• _Exercise prompt_:
Please extract all of the items below, copying every line word for word.

• _Rows_:

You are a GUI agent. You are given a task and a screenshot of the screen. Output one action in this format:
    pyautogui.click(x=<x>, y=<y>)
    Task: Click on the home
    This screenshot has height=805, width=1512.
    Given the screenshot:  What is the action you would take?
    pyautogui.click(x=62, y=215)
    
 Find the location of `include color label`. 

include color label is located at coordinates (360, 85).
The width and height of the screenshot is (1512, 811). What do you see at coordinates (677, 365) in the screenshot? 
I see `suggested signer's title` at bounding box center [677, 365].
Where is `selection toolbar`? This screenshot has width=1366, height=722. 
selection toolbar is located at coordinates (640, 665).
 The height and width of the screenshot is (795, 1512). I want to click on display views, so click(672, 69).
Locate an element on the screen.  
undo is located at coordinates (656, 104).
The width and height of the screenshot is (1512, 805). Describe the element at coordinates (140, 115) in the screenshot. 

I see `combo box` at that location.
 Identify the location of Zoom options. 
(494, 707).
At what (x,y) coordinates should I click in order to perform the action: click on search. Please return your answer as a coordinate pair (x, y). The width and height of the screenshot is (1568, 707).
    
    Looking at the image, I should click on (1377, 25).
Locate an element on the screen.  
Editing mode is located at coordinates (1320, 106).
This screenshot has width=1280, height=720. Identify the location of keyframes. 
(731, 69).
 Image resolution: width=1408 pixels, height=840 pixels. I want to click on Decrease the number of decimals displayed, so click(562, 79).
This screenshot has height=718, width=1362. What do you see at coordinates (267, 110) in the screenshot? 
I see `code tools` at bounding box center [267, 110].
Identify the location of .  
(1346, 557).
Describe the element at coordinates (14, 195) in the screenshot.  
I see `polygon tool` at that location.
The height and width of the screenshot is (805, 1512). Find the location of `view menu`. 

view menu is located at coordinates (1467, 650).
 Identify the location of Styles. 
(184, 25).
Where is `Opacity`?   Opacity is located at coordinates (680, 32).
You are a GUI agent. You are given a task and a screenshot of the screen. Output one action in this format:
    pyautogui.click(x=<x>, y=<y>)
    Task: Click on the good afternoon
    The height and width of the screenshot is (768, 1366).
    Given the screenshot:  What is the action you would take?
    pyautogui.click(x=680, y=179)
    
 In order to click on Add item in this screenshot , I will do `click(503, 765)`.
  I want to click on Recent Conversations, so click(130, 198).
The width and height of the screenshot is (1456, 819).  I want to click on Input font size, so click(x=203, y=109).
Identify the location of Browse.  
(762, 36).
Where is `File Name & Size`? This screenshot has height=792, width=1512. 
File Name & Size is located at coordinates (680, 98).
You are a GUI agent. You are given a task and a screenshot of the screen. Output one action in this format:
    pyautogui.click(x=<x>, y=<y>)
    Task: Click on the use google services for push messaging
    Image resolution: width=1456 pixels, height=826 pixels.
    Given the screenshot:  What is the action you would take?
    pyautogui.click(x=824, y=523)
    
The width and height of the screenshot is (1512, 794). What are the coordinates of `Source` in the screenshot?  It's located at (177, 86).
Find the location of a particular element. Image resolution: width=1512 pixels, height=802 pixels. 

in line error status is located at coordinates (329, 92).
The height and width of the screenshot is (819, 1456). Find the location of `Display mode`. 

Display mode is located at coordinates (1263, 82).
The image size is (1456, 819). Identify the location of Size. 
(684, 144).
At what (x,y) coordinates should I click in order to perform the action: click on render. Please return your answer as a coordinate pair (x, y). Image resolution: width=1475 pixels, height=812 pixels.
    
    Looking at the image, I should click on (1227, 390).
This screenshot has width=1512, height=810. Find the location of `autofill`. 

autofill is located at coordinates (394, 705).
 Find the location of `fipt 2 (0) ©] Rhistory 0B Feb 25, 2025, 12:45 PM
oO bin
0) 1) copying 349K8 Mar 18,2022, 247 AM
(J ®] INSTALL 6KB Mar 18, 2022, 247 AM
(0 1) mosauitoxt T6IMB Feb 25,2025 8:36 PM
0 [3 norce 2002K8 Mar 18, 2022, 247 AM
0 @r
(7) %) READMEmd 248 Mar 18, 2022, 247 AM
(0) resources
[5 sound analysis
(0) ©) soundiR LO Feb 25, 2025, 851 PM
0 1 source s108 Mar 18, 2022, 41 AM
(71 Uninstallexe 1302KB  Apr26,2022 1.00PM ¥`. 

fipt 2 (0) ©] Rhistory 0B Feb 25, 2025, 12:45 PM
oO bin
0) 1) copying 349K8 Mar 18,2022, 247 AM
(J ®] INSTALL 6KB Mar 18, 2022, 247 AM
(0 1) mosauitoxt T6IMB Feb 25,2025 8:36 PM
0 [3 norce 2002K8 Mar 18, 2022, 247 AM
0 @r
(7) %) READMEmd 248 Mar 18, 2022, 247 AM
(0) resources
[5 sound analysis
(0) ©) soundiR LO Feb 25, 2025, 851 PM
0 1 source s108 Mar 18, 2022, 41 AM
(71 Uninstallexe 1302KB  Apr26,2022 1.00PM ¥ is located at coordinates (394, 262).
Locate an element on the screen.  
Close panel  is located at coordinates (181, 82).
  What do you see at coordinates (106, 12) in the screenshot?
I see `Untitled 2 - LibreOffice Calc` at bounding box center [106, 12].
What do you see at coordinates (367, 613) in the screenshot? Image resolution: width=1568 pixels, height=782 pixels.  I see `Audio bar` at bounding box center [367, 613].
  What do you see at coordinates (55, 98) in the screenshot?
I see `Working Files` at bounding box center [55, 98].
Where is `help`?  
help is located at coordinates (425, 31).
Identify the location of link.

• _The reply_:
You are a GUI agent. You are given a task and a screenshot of the screen. Output one action in this format:
    pyautogui.click(x=<x>, y=<y>)
    Task: Click on the home
    This screenshot has height=805, width=1512.
    Given the screenshot:  What is the action you would take?
    pyautogui.click(x=62, y=215)
    
 Find the location of `include color label`. 

include color label is located at coordinates (360, 85).
The width and height of the screenshot is (1512, 811). What do you see at coordinates (677, 365) in the screenshot? 
I see `suggested signer's title` at bounding box center [677, 365].
Where is `selection toolbar`? This screenshot has width=1366, height=722. 
selection toolbar is located at coordinates (640, 665).
 The height and width of the screenshot is (795, 1512). I want to click on display views, so click(672, 69).
Locate an element on the screen.  
undo is located at coordinates (656, 104).
The width and height of the screenshot is (1512, 805). Describe the element at coordinates (140, 115) in the screenshot. 

I see `combo box` at that location.
 Identify the location of Zoom options. 
(494, 707).
At what (x,y) coordinates should I click in order to perform the action: click on search. Please return your answer as a coordinate pair (x, y). The width and height of the screenshot is (1568, 707).
    
    Looking at the image, I should click on (1377, 25).
Locate an element on the screen.  
Editing mode is located at coordinates (1320, 106).
This screenshot has width=1280, height=720. Identify the location of keyframes. 
(731, 69).
 Image resolution: width=1408 pixels, height=840 pixels. I want to click on Decrease the number of decimals displayed, so click(562, 79).
This screenshot has height=718, width=1362. What do you see at coordinates (267, 110) in the screenshot? 
I see `code tools` at bounding box center [267, 110].
Identify the location of .  
(1346, 557).
Describe the element at coordinates (14, 195) in the screenshot.  
I see `polygon tool` at that location.
The height and width of the screenshot is (805, 1512). Find the location of `view menu`. 

view menu is located at coordinates (1467, 650).
 Identify the location of Styles. 
(184, 25).
Where is `Opacity`?   Opacity is located at coordinates (680, 32).
You are a GUI agent. You are given a task and a screenshot of the screen. Output one action in this format:
    pyautogui.click(x=<x>, y=<y>)
    Task: Click on the good afternoon
    The height and width of the screenshot is (768, 1366).
    Given the screenshot:  What is the action you would take?
    pyautogui.click(x=680, y=179)
    
 In order to click on Add item in this screenshot , I will do `click(503, 765)`.
  I want to click on Recent Conversations, so click(130, 198).
The width and height of the screenshot is (1456, 819).  I want to click on Input font size, so click(x=203, y=109).
Identify the location of Browse.  
(762, 36).
Where is `File Name & Size`? This screenshot has height=792, width=1512. 
File Name & Size is located at coordinates (680, 98).
You are a GUI agent. You are given a task and a screenshot of the screen. Output one action in this format:
    pyautogui.click(x=<x>, y=<y>)
    Task: Click on the use google services for push messaging
    Image resolution: width=1456 pixels, height=826 pixels.
    Given the screenshot:  What is the action you would take?
    pyautogui.click(x=824, y=523)
    
The width and height of the screenshot is (1512, 794). What are the coordinates of `Source` in the screenshot?  It's located at (177, 86).
Find the location of a particular element. Image resolution: width=1512 pixels, height=802 pixels. 

in line error status is located at coordinates (329, 92).
The height and width of the screenshot is (819, 1456). Find the location of `Display mode`. 

Display mode is located at coordinates (1263, 82).
The image size is (1456, 819). Identify the location of Size. 
(684, 144).
At what (x,y) coordinates should I click in order to perform the action: click on render. Please return your answer as a coordinate pair (x, y). Image resolution: width=1475 pixels, height=812 pixels.
    
    Looking at the image, I should click on (1227, 390).
This screenshot has width=1512, height=810. Find the location of `autofill`. 

autofill is located at coordinates (394, 705).
 Find the location of `fipt 2 (0) ©] Rhistory 0B Feb 25, 2025, 12:45 PM
oO bin
0) 1) copying 349K8 Mar 18,2022, 247 AM
(J ®] INSTALL 6KB Mar 18, 2022, 247 AM
(0 1) mosauitoxt T6IMB Feb 25,2025 8:36 PM
0 [3 norce 2002K8 Mar 18, 2022, 247 AM
0 @r
(7) %) READMEmd 248 Mar 18, 2022, 247 AM
(0) resources
[5 sound analysis
(0) ©) soundiR LO Feb 25, 2025, 851 PM
0 1 source s108 Mar 18, 2022, 41 AM
(71 Uninstallexe 1302KB  Apr26,2022 1.00PM ¥`. 

fipt 2 (0) ©] Rhistory 0B Feb 25, 2025, 12:45 PM
oO bin
0) 1) copying 349K8 Mar 18,2022, 247 AM
(J ®] INSTALL 6KB Mar 18, 2022, 247 AM
(0 1) mosauitoxt T6IMB Feb 25,2025 8:36 PM
0 [3 norce 2002K8 Mar 18, 2022, 247 AM
0 @r
(7) %) READMEmd 248 Mar 18, 2022, 247 AM
(0) resources
[5 sound analysis
(0) ©) soundiR LO Feb 25, 2025, 851 PM
0 1 source s108 Mar 18, 2022, 41 AM
(71 Uninstallexe 1302KB  Apr26,2022 1.00PM ¥ is located at coordinates (394, 262).
Locate an element on the screen.  
Close panel  is located at coordinates (181, 82).
  What do you see at coordinates (106, 12) in the screenshot?
I see `Untitled 2 - LibreOffice Calc` at bounding box center [106, 12].
What do you see at coordinates (367, 613) in the screenshot? Image resolution: width=1568 pixels, height=782 pixels.  I see `Audio bar` at bounding box center [367, 613].
  What do you see at coordinates (55, 98) in the screenshot?
I see `Working Files` at bounding box center [55, 98].
Where is `help`?  
help is located at coordinates (425, 31).
Identify the location of link.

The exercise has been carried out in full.